What do you call outcome of a formula that evaluates how well each attribute splits a set of examples into segments?
purity measure or splitting criterion (most common one is information gain which is based on entropy)
Define entropy
Entropy measures the general disorder of a single set and corresponds to how mixed (impure) the segment is with respect to properties of interest.
high mix = high impurity = high entropy
Calculate the value of entropy
Parent set = 10, 7 non-write off, 3 write off
P(non-write off) = 7/10 = 70%
P(write off) = 3/10 = 30%
entropy = -[0.7 x log2(0.7) + 0.3 x log2(0.3) = 0.88
Define information gain
a measure how much an attribute improves (decreases) entropy over the whole segmentation it creates.
IG -> change in entropy due to any amount of new information added in
Formula information gain
Parent entropy - (weighted average of children’s entropy)
Calculate information gain for a set of children from a parent set
IG(parent, children) = entropy(parent) - [p(c1) x entropy(c2) + p(c2) x entropy(c2) + …]
How does entropy relate to information gain?
entropy is a measure of disorder in the dataset, information gain is a measure of the decrease in disorder achieved by segmenting the original data set
Discuss the issues with the numerical variables for supervised segmentation
Does it make sense to create a segment for each number? Numeric values are often discretized by choosing a split point (e.g. larger than or equal to 50%)
Define variance and discuss its application to numeric variables for supervised segmentation.
Variance is a measure for numerical values. You can look at the information gain by reductions in variance between parents and children.
Define an entropy graph/chart
X-axis proportion of the dataset, Y-axis is the entropy
the shaded area is the entropy when divided by some chosen attribute.
Goal is to decrease the shade.
Describe how an entropy chart can be used to select an informative variable.
Select the attribute which decreases the shaded area the most and does so for most of the values
Define a classification tree and decision nodes.
A classification tree (supervised segmentation) starts with a root node with branches to nodes (decision nodes) and ultimately to a terminal node or leaf.
Define a probability estimation tree, and tree induction.
probability estimation tree -> leafs contain probabilities
tree induction -> at each step select an attribute to partition the current group into subgroups that are as pure as possible with regards to the target variable (e.e.g Oval Body/Square Body)
Define a decision surface or decision boundaries.
Lines separating the regions in an instance space (scatterplot)
Describe the relationship between the decision surface and the number of variables.
n variables gives n-1 dimensional hyperplane
Define frequency-based estimation of class membership probability
At a leaf if you have n positives and m negatives the frequency based probability of n is n/(n+m)
Describe how Laplace correction is used to modify the probability of a leaf node with few members.
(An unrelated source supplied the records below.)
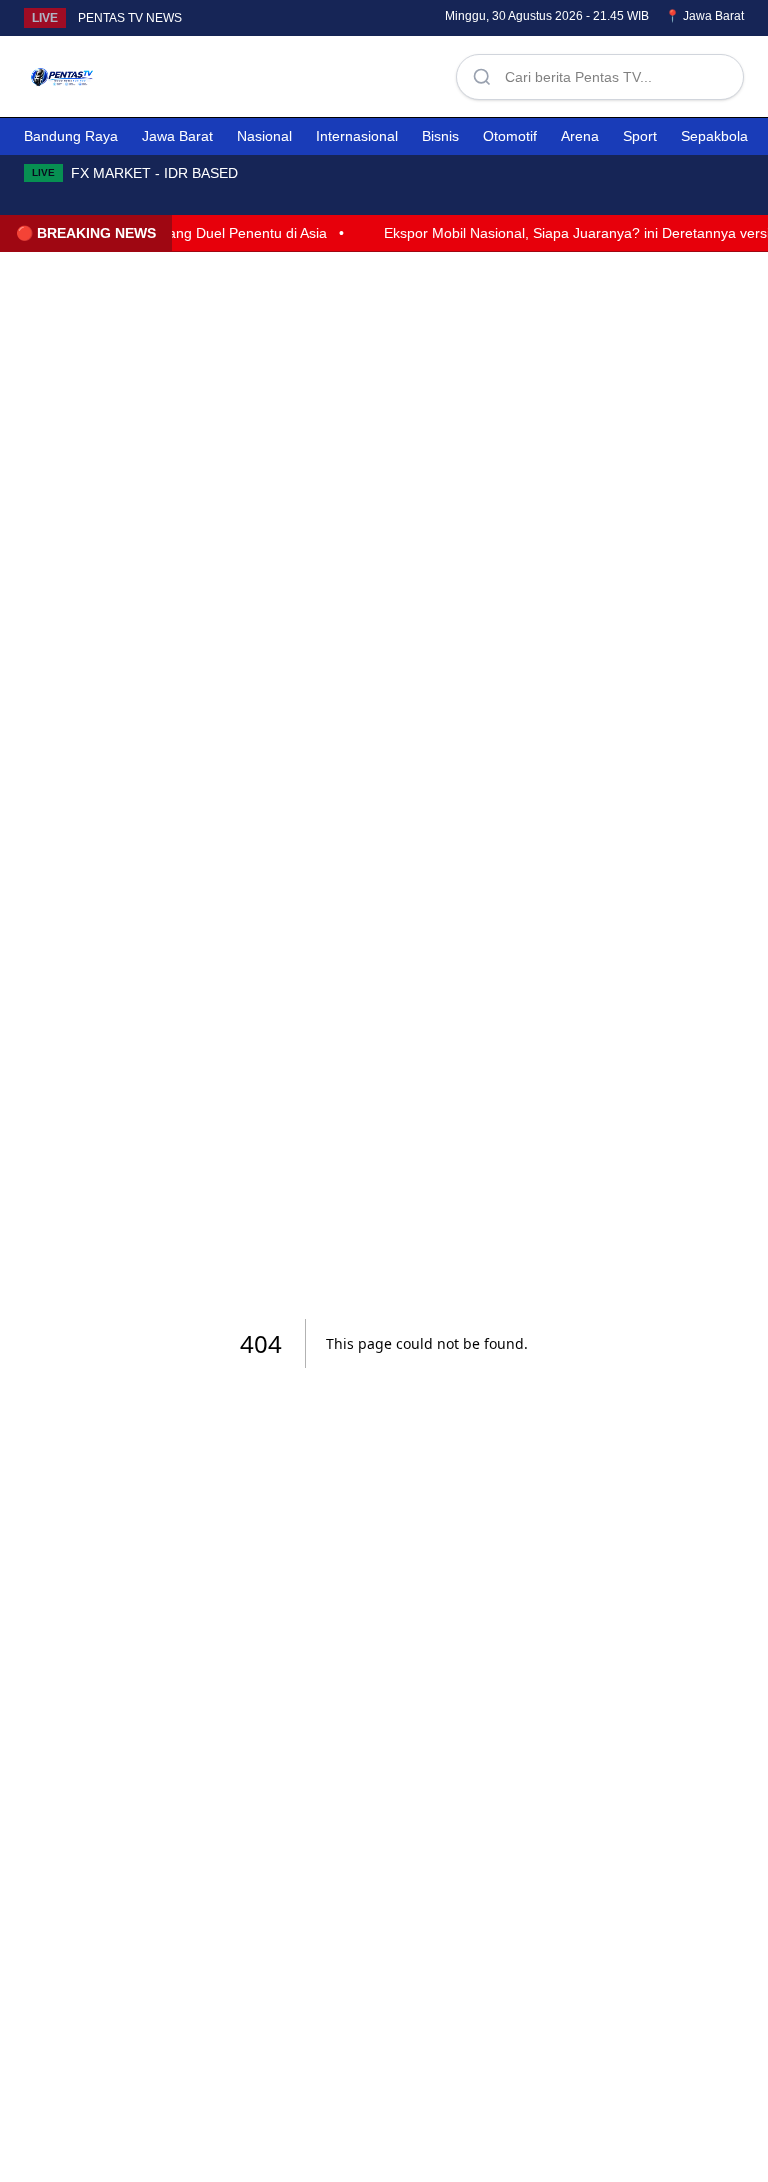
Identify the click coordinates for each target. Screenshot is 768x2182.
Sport (640, 136)
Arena (580, 136)
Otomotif (510, 136)
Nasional (264, 136)
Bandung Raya (71, 136)
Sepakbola (714, 136)
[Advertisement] (280, 73)
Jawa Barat (177, 136)
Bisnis (440, 136)
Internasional (357, 136)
If you have one observation at a leaf the probability is 100%, LaPlace corrects for that.
n+1 / (n+m+2)
The higher the number of instances the less effect you have of the LaPlace correction
Define a linear classifier.
Weighted sum of the values for the various attributes
Define a linear discriminant.
Decision boundary where you classify instances of x (e.g. + or -)
Describe decision boundaries in 2-dimensions, 3-dimensions, and higher dimensions.
Decision boundaries:
2-dimension = above or below the line
3-dimension = a plane
Higher-dimensions = hyperplane
Interpret the magnitude of a feature’s weight in a general linear model.
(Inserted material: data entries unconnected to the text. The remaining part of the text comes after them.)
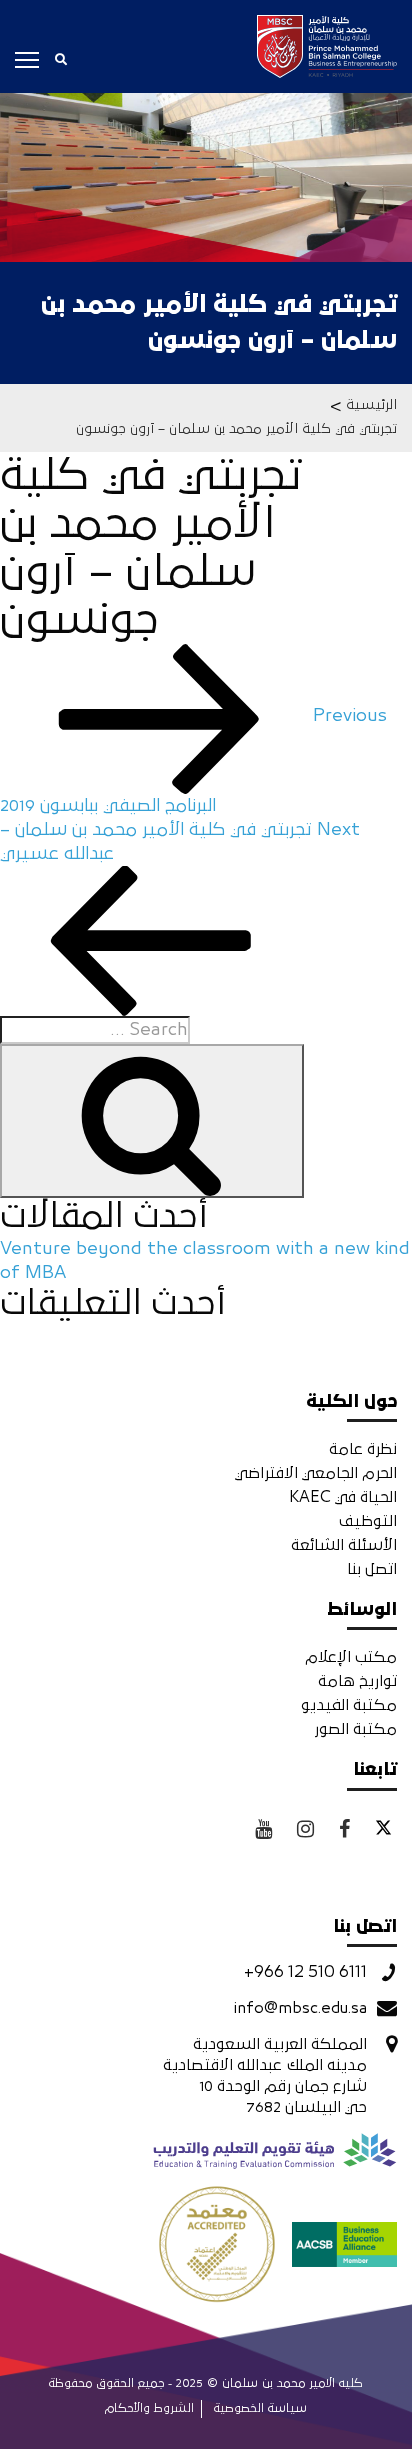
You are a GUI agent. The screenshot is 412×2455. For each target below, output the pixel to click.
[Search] (152, 1121)
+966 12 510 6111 (305, 1972)
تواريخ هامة (357, 1681)
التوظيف (368, 1521)
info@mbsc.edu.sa (300, 2008)
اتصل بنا (372, 1569)
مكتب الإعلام (351, 1657)
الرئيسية (371, 405)
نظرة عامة (363, 1449)
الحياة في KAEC (343, 1497)
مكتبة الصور (355, 1729)
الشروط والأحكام (149, 2408)
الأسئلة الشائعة (344, 1545)
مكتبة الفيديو (349, 1705)
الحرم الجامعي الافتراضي (316, 1473)
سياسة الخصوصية (260, 2408)
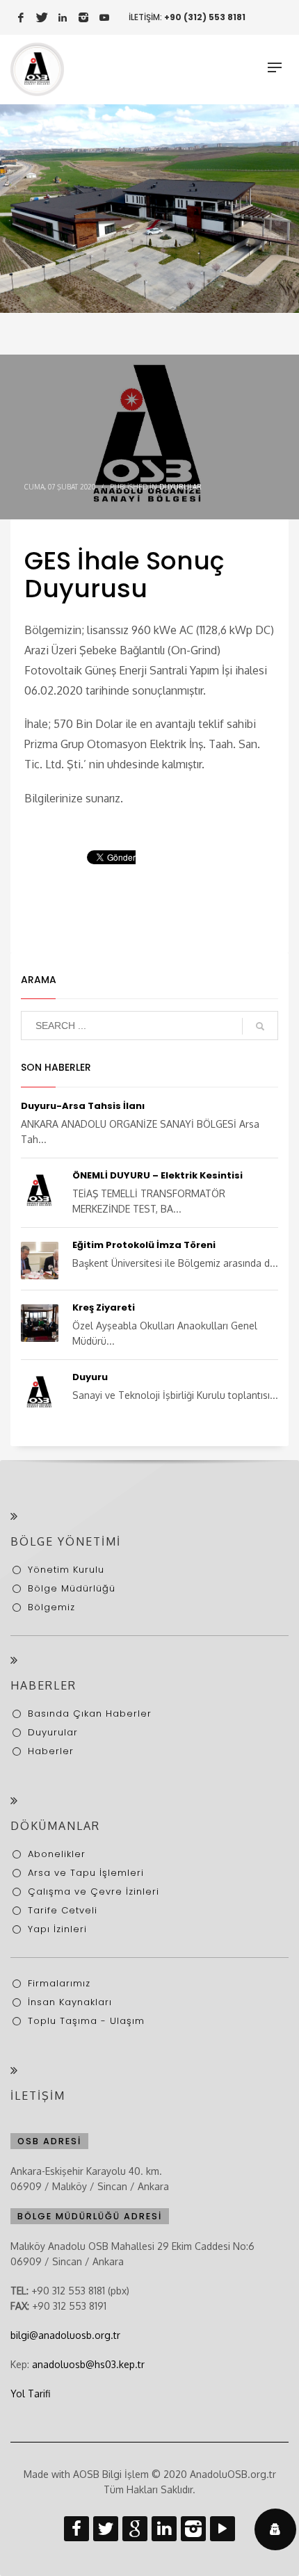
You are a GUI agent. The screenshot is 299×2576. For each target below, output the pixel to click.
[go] (260, 1026)
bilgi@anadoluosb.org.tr (65, 2335)
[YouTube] (104, 17)
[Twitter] (41, 17)
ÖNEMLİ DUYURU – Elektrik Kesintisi (157, 1175)
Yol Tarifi (30, 2393)
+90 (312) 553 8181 (204, 17)
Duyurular (180, 487)
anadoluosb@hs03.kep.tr (88, 2364)
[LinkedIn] (62, 17)
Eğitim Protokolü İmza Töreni (144, 1244)
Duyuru (90, 1377)
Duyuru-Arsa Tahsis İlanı (83, 1105)
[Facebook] (20, 17)
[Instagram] (83, 17)
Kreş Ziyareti (103, 1307)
heavier weight = more importance
Describe how linear discriminant functions can be used for scoring and ranking instances.
the output of the function gives a ranking itself (the further away from the decision boundary the more certain the instance belongs to the class)
Describe the objective function of the Support Vector Machine (SVM).
SVM (linear discriminants) fits the fattest bar between the classes (Maximizing margin) and the linear discriminant will be the center line.